Recast every line of the records below as a numbered list, omitting the blank lines.

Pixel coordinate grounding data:
━━━━━━━━━━

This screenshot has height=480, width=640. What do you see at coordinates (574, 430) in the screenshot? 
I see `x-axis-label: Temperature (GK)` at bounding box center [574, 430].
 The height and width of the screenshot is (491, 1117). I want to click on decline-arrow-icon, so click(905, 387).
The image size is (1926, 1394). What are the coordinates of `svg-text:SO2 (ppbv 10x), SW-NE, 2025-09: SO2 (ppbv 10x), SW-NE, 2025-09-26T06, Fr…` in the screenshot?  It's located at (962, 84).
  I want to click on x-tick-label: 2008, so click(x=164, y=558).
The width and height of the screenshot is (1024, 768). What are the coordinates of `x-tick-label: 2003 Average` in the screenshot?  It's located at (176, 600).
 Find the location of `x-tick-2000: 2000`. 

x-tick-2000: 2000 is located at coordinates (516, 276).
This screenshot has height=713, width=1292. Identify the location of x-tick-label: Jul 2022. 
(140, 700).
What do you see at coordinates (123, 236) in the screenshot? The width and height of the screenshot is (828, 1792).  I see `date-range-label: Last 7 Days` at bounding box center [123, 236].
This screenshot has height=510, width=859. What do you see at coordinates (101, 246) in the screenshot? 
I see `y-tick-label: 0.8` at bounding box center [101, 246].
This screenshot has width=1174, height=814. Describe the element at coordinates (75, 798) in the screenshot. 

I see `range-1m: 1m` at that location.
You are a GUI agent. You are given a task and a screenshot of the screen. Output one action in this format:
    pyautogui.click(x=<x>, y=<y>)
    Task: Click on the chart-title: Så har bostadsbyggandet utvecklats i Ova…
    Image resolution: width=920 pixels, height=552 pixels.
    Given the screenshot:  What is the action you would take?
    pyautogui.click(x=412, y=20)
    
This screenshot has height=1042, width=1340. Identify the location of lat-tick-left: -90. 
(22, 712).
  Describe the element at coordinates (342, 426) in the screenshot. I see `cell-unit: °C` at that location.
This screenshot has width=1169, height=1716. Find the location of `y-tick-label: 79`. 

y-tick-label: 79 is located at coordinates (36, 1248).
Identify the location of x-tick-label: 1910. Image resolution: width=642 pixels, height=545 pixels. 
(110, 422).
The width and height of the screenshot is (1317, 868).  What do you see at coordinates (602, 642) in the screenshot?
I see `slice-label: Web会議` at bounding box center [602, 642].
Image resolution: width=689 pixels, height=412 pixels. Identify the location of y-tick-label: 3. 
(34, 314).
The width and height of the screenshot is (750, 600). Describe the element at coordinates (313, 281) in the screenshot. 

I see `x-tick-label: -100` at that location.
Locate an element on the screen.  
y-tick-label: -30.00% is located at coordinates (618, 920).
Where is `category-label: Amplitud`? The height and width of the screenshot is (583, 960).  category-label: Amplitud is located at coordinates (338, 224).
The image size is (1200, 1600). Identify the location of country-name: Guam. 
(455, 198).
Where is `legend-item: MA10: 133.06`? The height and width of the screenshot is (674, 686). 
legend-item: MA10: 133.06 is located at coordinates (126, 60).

━━━━━━━━━━

▶ **Exercise result**
1. This screenshot has height=480, width=640. What do you see at coordinates (574, 430) in the screenshot? 
2. I see `x-axis-label: Temperature (GK)` at bounding box center [574, 430].
3.  The height and width of the screenshot is (491, 1117). I want to click on decline-arrow-icon, so click(905, 387).
4. The image size is (1926, 1394). What are the coordinates of `svg-text:SO2 (ppbv 10x), SW-NE, 2025-09: SO2 (ppbv 10x), SW-NE, 2025-09-26T06, Fr…` in the screenshot?  It's located at (962, 84).
5.   I want to click on x-tick-label: 2008, so click(x=164, y=558).
6. The width and height of the screenshot is (1024, 768). What are the coordinates of `x-tick-label: 2003 Average` in the screenshot?  It's located at (176, 600).
7.  Find the location of `x-tick-2000: 2000`. 
8. x-tick-2000: 2000 is located at coordinates (516, 276).
9. This screenshot has height=713, width=1292. Identify the location of x-tick-label: Jul 2022. 
10. (140, 700).
11. What do you see at coordinates (123, 236) in the screenshot? The width and height of the screenshot is (828, 1792).  I see `date-range-label: Last 7 Days` at bounding box center [123, 236].
12. This screenshot has height=510, width=859. What do you see at coordinates (101, 246) in the screenshot? 
13. I see `y-tick-label: 0.8` at bounding box center [101, 246].
14. This screenshot has width=1174, height=814. Describe the element at coordinates (75, 798) in the screenshot. 
15. I see `range-1m: 1m` at that location.
16. You are a GUI agent. You are given a task and a screenshot of the screen. Output one action in this format:
17.     pyautogui.click(x=<x>, y=<y>)
18.     Task: Click on the chart-title: Så har bostadsbyggandet utvecklats i Ova…
19.     Image resolution: width=920 pixels, height=552 pixels.
20.     Given the screenshot:  What is the action you would take?
21.     pyautogui.click(x=412, y=20)
22. This screenshot has height=1042, width=1340. Identify the location of lat-tick-left: -90. 
23. (22, 712).
24.   Describe the element at coordinates (342, 426) in the screenshot. I see `cell-unit: °C` at that location.
25. This screenshot has width=1169, height=1716. Find the location of `y-tick-label: 79`. 
26. y-tick-label: 79 is located at coordinates (36, 1248).
27. Identify the location of x-tick-label: 1910. Image resolution: width=642 pixels, height=545 pixels. 
28. (110, 422).
29. The width and height of the screenshot is (1317, 868).  What do you see at coordinates (602, 642) in the screenshot?
30. I see `slice-label: Web会議` at bounding box center [602, 642].
31. Image resolution: width=689 pixels, height=412 pixels. Identify the location of y-tick-label: 3. 
32. (34, 314).
33. The width and height of the screenshot is (750, 600). Describe the element at coordinates (313, 281) in the screenshot. 
34. I see `x-tick-label: -100` at that location.
35. Locate an element on the screen.  
36. y-tick-label: -30.00% is located at coordinates (618, 920).
37. Where is `category-label: Amplitud`? The height and width of the screenshot is (583, 960).  category-label: Amplitud is located at coordinates (338, 224).
38. The image size is (1200, 1600). Identify the location of country-name: Guam. 
39. (455, 198).
40. Where is `legend-item: MA10: 133.06`? The height and width of the screenshot is (674, 686). 
41. legend-item: MA10: 133.06 is located at coordinates (126, 60).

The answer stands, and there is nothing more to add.